══ Material provided

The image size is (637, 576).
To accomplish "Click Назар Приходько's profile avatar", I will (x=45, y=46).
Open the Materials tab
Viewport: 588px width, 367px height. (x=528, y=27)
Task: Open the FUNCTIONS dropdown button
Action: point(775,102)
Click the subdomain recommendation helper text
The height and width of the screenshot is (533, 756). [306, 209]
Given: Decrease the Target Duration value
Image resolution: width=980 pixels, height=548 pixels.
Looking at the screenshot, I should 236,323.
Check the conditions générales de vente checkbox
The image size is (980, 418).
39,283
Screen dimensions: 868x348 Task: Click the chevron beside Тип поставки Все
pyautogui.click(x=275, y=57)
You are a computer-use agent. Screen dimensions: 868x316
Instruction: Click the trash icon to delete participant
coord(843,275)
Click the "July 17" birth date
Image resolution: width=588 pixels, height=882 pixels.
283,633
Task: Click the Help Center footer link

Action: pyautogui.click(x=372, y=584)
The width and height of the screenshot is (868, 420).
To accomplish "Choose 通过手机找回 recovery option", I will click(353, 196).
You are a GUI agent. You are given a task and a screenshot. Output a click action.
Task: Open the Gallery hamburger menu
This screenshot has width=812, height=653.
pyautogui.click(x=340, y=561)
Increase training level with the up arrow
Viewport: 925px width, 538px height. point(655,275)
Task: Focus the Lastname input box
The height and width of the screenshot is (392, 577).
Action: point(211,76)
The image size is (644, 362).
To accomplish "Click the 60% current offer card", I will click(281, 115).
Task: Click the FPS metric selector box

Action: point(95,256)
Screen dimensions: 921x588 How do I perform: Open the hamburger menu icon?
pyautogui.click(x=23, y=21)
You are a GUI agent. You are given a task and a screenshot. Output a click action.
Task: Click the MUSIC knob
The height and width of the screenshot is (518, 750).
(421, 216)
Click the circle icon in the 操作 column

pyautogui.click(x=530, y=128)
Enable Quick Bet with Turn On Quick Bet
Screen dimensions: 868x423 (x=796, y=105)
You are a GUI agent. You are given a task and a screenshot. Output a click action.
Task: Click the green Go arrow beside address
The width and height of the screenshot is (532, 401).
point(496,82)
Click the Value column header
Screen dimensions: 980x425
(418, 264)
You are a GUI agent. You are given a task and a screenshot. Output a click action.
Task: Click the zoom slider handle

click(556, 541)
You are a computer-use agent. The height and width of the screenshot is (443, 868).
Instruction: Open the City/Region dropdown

════

→ **Your instructions**
Please return, unchanged, the rows starting with the line containing "Click the Value column header" and going on through the last line of the rows.

→ **Full solution**
Click the Value column header
Screen dimensions: 980x425
(418, 264)
You are a GUI agent. You are given a task and a screenshot. Output a click action.
Task: Click the zoom slider handle

click(556, 541)
You are a computer-use agent. The height and width of the screenshot is (443, 868).
Instruction: Open the City/Region dropdown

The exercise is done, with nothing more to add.